**Exercise tasks**:
1 > In the CodeProbe text, what pairwise file-level F1 must at least two backends agree above for a task to ship?
2 > Rewrite the stretch of the CodeProbe text from "CodeProbe — Stephanie" through "can’t be contaminated.", swapping "directory" for "folder".
3 > Extend the CodeProbe text past its last sentence with a few more sentences.

**Document passage**:
[Start of Attachment]
CodeProbe — Stephanie Jarmak

A task in CodeProbe is a directory: instruction.md with instructions mined from a real merged pull request, metadata.json declaring how it gets scored, ground_truth.json holding the answer key, and a self-contained verifier. An eval run executes agents such as Claude Code, Copilot, and Codex against a set of these inside isolated git worktrees, with and without MCP tools, and reports quality, cost, and speed per configuration. Public benchmarks like SWE-bench and HumanEval run on fixed task sets a model may already have trained on; because these tasks come from your own repository’s history, the suite can’t be contaminated.

Ground truth requires consensus. Three backends (Sourcegraph, AST analysis, grep) extract the answer independently, and only tasks where at least two agree above a pairwise file-level F1 of 0.8 ship; the rest are quarantined with a divergence report. Consensus also neutralizes a tautology: if ground truth were mined through the same tool the agent can call, the agent scores 1.0 by querying the answer key, and the eval reports tool value that is actually measurement bias. Aggregate-time bias detection flags whatever residue remains.
[End of Attachment]
[Source data]
[Start of Attachment]
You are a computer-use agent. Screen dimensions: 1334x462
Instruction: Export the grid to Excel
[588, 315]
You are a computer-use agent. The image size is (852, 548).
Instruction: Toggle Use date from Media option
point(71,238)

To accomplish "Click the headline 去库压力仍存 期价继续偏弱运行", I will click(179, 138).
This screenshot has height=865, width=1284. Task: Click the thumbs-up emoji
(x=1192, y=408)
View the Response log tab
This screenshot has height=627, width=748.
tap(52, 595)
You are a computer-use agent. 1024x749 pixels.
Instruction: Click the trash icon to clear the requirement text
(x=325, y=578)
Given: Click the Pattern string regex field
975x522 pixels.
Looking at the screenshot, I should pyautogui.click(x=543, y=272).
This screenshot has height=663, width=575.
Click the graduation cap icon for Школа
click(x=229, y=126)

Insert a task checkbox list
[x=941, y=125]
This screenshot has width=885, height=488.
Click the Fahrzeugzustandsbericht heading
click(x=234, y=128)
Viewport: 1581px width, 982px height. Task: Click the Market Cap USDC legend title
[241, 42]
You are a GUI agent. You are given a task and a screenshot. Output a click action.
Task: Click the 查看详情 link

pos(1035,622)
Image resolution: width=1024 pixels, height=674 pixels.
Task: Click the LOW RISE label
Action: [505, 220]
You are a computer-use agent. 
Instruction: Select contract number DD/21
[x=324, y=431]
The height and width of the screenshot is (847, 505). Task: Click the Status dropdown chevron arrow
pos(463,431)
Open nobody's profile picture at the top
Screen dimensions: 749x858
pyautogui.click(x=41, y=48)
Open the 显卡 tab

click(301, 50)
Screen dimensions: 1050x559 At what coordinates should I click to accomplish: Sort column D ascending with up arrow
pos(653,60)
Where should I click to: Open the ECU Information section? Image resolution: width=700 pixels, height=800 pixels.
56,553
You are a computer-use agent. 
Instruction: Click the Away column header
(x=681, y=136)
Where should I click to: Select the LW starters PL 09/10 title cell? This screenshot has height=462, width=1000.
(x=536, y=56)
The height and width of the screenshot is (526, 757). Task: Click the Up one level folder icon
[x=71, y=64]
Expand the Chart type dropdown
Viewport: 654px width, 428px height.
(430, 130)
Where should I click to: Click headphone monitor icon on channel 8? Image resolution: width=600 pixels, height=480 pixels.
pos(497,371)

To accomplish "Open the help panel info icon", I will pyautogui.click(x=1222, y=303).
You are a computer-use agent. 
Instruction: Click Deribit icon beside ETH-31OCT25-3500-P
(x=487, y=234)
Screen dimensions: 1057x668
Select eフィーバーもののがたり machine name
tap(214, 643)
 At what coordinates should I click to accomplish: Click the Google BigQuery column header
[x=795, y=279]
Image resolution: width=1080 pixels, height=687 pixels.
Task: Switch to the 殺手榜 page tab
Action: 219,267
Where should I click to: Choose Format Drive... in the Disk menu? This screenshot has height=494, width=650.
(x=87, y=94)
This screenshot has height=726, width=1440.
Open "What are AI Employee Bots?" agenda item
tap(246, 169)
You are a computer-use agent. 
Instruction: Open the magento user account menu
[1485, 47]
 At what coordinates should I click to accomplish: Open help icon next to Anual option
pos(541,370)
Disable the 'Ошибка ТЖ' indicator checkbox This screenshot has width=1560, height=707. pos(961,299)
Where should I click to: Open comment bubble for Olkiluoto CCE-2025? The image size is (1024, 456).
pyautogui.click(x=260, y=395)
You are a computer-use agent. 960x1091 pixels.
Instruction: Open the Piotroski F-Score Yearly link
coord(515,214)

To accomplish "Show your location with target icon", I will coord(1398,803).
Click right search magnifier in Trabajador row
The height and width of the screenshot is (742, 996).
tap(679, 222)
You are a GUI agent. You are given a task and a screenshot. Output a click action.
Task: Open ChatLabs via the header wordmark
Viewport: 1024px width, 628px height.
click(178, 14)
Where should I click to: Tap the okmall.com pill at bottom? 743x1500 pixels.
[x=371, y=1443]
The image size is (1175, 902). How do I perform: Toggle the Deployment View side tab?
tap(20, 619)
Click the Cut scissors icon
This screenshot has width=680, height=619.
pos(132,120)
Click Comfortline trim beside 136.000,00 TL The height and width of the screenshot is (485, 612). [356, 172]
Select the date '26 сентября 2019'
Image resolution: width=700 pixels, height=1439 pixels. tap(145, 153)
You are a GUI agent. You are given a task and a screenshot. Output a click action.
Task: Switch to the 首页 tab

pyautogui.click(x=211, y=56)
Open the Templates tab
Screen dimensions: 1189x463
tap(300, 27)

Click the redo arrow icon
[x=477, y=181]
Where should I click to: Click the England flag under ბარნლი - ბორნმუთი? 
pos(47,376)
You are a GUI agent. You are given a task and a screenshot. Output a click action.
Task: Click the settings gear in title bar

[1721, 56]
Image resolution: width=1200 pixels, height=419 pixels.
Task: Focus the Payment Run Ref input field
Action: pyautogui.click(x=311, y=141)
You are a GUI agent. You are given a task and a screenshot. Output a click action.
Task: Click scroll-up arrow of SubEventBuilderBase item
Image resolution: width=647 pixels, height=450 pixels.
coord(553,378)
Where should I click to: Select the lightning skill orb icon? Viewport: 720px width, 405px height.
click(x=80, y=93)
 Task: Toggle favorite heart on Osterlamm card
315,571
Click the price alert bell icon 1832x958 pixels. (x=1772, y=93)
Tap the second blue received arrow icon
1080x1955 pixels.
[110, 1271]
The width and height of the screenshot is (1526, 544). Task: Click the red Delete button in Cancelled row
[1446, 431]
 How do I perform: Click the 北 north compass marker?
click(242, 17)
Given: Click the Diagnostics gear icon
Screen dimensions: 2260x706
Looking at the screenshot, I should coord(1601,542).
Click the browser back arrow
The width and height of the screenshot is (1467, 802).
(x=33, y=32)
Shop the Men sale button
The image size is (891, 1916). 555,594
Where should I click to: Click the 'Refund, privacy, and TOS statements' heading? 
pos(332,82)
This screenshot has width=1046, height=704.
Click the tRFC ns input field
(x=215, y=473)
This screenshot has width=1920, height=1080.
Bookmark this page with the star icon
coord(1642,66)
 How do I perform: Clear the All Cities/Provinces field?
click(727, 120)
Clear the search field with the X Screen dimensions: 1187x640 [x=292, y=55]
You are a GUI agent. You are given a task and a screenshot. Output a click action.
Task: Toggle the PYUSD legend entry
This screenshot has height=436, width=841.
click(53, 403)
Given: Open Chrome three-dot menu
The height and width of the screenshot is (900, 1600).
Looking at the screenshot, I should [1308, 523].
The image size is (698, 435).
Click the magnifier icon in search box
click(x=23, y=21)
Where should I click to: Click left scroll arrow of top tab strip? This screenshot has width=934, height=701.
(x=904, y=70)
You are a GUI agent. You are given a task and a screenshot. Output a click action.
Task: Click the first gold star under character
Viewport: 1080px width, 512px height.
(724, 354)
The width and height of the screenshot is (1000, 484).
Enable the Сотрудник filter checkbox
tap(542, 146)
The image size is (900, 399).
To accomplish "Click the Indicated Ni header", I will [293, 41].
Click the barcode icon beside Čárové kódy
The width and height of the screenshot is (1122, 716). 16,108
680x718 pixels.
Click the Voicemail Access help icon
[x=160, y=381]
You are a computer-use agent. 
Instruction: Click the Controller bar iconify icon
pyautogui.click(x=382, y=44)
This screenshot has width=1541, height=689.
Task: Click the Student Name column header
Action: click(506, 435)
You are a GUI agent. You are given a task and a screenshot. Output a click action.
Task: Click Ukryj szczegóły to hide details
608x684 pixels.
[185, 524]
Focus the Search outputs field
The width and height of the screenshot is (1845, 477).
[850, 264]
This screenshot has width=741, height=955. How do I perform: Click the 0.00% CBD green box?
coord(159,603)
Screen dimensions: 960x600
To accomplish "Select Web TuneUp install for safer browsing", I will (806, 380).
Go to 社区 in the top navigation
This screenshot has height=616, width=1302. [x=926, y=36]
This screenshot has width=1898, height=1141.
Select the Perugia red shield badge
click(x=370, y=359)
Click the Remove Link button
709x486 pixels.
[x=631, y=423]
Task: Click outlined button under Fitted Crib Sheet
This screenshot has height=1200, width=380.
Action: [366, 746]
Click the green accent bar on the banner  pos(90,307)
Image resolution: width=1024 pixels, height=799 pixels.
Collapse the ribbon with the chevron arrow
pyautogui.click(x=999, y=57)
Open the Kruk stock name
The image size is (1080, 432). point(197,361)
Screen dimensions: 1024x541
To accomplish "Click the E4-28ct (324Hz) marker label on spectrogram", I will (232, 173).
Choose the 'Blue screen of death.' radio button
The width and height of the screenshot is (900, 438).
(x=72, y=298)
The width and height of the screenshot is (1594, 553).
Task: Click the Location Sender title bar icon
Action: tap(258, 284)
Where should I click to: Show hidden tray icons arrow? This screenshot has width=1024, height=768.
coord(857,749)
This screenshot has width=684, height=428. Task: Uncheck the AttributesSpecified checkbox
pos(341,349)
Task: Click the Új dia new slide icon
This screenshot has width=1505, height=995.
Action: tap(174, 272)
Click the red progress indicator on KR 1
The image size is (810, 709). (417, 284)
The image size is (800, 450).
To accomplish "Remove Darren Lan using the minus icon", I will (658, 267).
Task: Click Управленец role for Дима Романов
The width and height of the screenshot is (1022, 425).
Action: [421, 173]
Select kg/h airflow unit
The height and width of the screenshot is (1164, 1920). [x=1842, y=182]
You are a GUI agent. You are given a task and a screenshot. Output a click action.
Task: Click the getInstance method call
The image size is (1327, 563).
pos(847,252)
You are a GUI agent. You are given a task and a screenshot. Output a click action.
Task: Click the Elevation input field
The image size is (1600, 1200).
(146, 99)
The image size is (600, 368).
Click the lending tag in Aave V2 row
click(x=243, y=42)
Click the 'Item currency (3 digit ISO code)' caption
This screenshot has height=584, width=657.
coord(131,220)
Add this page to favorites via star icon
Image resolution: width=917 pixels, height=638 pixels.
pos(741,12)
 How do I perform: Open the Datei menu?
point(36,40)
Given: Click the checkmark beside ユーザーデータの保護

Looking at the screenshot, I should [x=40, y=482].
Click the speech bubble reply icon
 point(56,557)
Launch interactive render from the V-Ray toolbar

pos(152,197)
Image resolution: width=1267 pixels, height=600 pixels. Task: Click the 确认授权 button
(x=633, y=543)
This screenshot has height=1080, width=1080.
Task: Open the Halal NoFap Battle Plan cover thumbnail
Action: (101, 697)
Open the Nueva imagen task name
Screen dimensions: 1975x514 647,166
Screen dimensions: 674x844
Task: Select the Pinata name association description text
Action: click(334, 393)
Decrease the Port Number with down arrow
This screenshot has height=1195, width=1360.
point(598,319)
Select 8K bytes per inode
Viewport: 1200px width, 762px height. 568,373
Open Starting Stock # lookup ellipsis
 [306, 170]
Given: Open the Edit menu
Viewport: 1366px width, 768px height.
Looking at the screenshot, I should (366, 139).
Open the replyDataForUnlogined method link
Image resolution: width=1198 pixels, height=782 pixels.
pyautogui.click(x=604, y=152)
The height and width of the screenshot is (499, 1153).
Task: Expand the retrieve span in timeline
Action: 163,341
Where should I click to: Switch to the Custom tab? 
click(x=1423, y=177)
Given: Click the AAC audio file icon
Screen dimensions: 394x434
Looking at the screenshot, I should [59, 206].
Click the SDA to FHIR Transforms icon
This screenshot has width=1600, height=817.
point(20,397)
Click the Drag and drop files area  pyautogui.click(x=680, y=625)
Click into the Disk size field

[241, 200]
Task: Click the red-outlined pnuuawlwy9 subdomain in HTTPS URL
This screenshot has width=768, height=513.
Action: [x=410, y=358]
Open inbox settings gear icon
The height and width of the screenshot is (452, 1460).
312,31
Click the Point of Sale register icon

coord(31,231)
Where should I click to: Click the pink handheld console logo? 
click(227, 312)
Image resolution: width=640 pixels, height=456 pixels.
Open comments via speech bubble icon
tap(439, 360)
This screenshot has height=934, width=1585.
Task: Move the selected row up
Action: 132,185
[End of Attachment]
**Answers per task**:
1 > 0.8

2 >
CodeProbe — Stephanie Jarmak

A task in CodeProbe is a folder: instruction.md with instructions mined from a real merged pull request, metadata.json declaring how it gets scored, ground_truth.json holding the answer key, and a self-contained verifier. An eval run executes agents such as Claude Code, Copilot, and Codex against a set of these inside isolated git worktrees, with and without MCP tools, and reports quality, cost, and speed per configuration. Public benchmarks like SWE-bench and HumanEval run on fixed task sets a model may already have trained on; because these tasks come from your own repository’s history, the suite can’t be contaminated.

3 >
Scorer honesty is enforced as a CI gate rather than left to review-time judgment. Recall-only scoring turned out to be a honeypot: on one task an agent shipped roughly 300 files against an 80-file answer key and scored a perfect 1.0. The default became oracle-overlap F1 (the same dump scores 0.41 and fails), every result declares which rubric produced its number, and a lint suite AST-scans the scoring package for four classes of verifier dishonesty: undeclared scorer families, quiet recall fallbacks, hardcoded thresholds, and bare excepts that grade a scorer bug as an agent failure. A verdict field separates agent failure from verifier-infrastructure failure, with the verifier re-run against a clean checkout plus the agent’s diff, and every adapter declares the provenance of its cost data rather than degrading silently.

The behavioral findings have been as useful as the rankings. A cross-rig cost audit traced MCP overhead to Sourcegraph adding cached turns even on null results, roughly doubling cache-read tokens, compounded by an uncapped turn budget rather than any single expensive call; a three-arm A/B found that mechanically blocking retrieval tools cut output tokens 53% and held reward within noise, where a polite preamble instruction had changed nothing. Tool availability shapes agent behavior more than instructions do. Current work extends the consensus method to comprehension tasks and adds a production-outcome cohort track.